(Beginning of EXCERPT PROVIDED)
On May 12, 2014, at 3:58 PM, M.-A. Lemburg <m...@egenix.com> wrote:

> On 12.05.2014 15:58, Paul Moore wrote:
>> On 12 May 2014 13:28, M.-A. Lemburg <m...@egenix.com> wrote:
>>>> So, some questions:
>>>> 
>>>> 1. Is MAL aware that egenix-mx-base is not verifiably externally
>>>> hosted[1], and if so, what is he asking for? Automatic download with
>>>> no need for opt-in of unverifiable external downloads? That seems
>>>> pretty much in conflict with the whole intent of PEP 438.
>>> 
>>> What we are implementing is a proposal that I brought up before
>>> PEP 438 was put in place:
>>> 
>>> Instead of linking directly to all packages, we put up a verifiable
>>> link to an index page with verifiable links, with the net effect
>>> being that tools can verify the whole chain.
>> 
>> Thanks for clarifying. My main concern is that people do actually
>> understand the requirements for "safe" external hosting (I discovered
>> that I certainly didn't - it's quite complex!). From what you say, you
>> do understand the requirements but have chosen not to follow them at
>> this time. That's fine, I'm not trying to debate the validity of your
>> choice. But in the context of PEP 438, that means that users of the
>> egenix downloads will have to opt into unverifiable downloads in order
>> to install using pip. We're working towards improving the user
>> experience for end users who need to install unverifiable downloads -
>> I'd expect that one consequence of this will be that we'll be better
>> able to communicate the situation to those users, which will reduce
>> the confusion.
(End of EXCERPT PROVIDED)
(Beginning of GIVEN DATA)
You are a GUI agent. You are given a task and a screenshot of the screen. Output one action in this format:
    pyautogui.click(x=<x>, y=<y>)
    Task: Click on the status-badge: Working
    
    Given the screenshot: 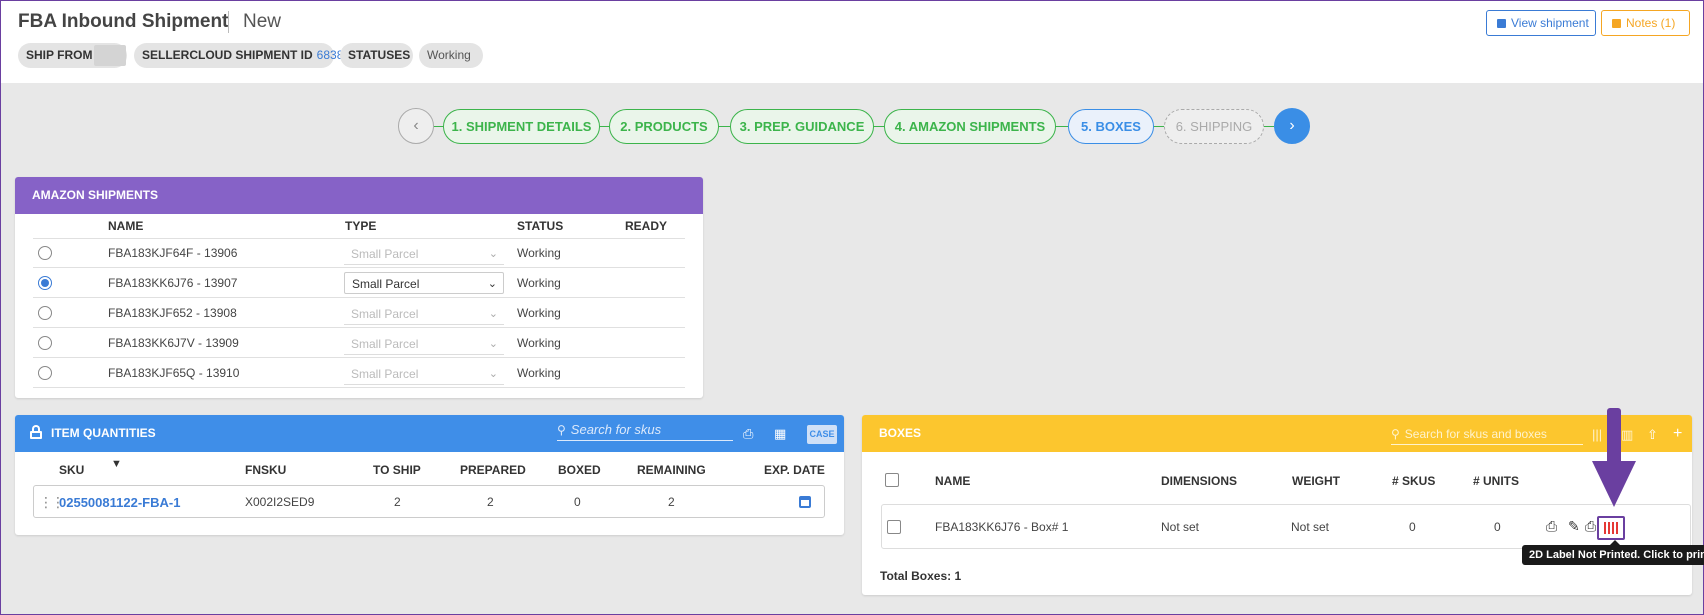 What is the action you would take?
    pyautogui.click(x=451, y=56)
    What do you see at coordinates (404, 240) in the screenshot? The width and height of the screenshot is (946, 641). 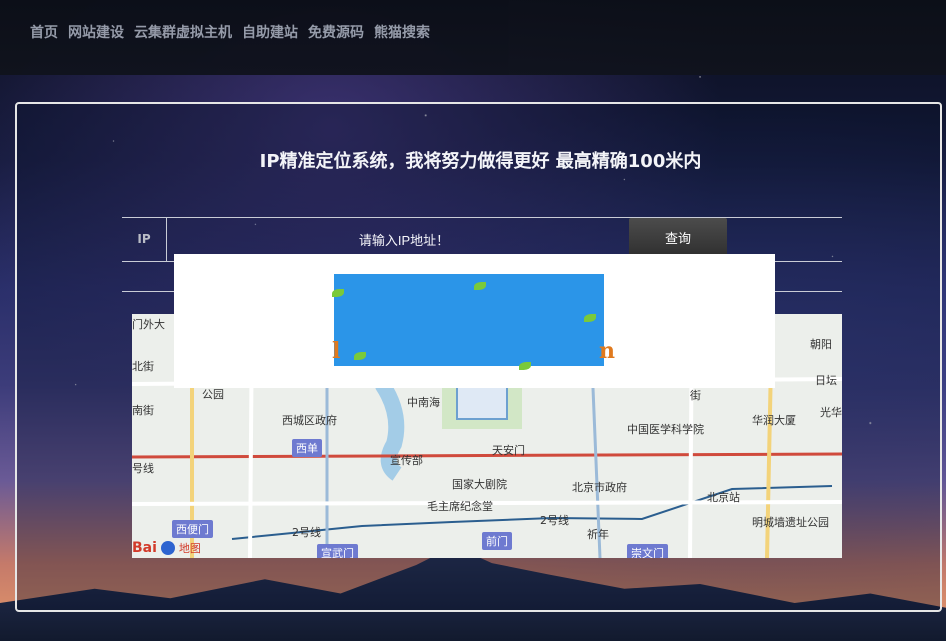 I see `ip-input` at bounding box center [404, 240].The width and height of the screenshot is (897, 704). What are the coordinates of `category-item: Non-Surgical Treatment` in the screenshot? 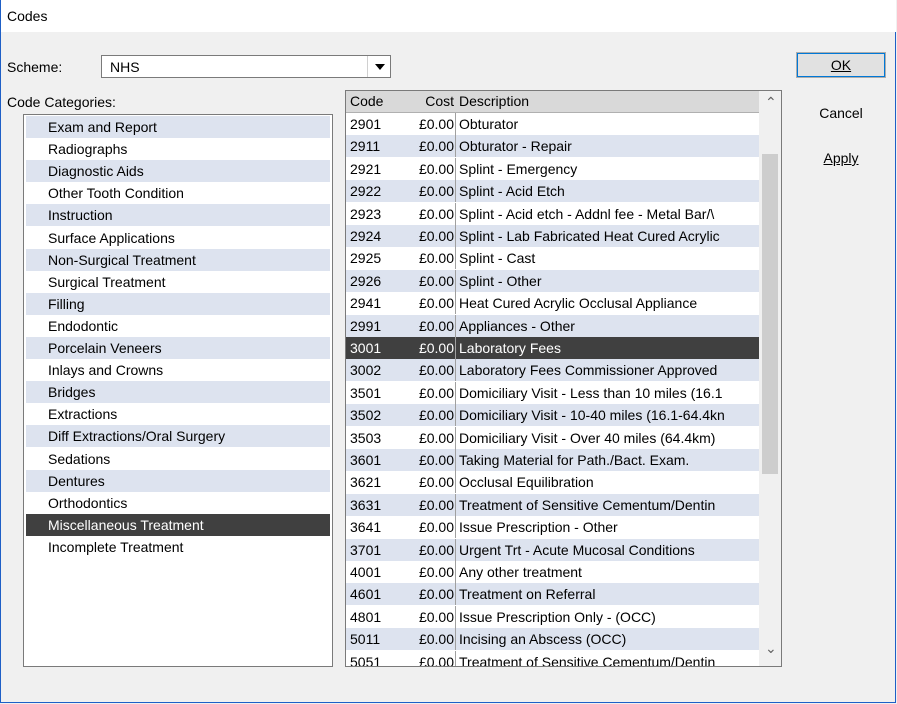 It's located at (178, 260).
(End of GIVEN DATA)
TASKS TO PERFORM:
- 1) List every date-and-time stamp that appears in the attribution lines of the email exchange about PEP 438.
- 2) Answer these questions from the email exchange about PEP 438:
(a) Which package is said to be "not verifiably externally hosted"?
(b) Instead of linking directly to all packages, what does Lemburg say is put up?
(c) What will users of the egenix downloads have to opt into to install using pip?

ANSWERS BELOW:
- 1)
May 12, 2014, at 3:58 PM
12.05.2014 15:58
12 May 2014 13:28

- 2)
(a) egenix-mx-base
(b) A verifiable link to an index page with verifiable links.
(c) Unverifiable downloads.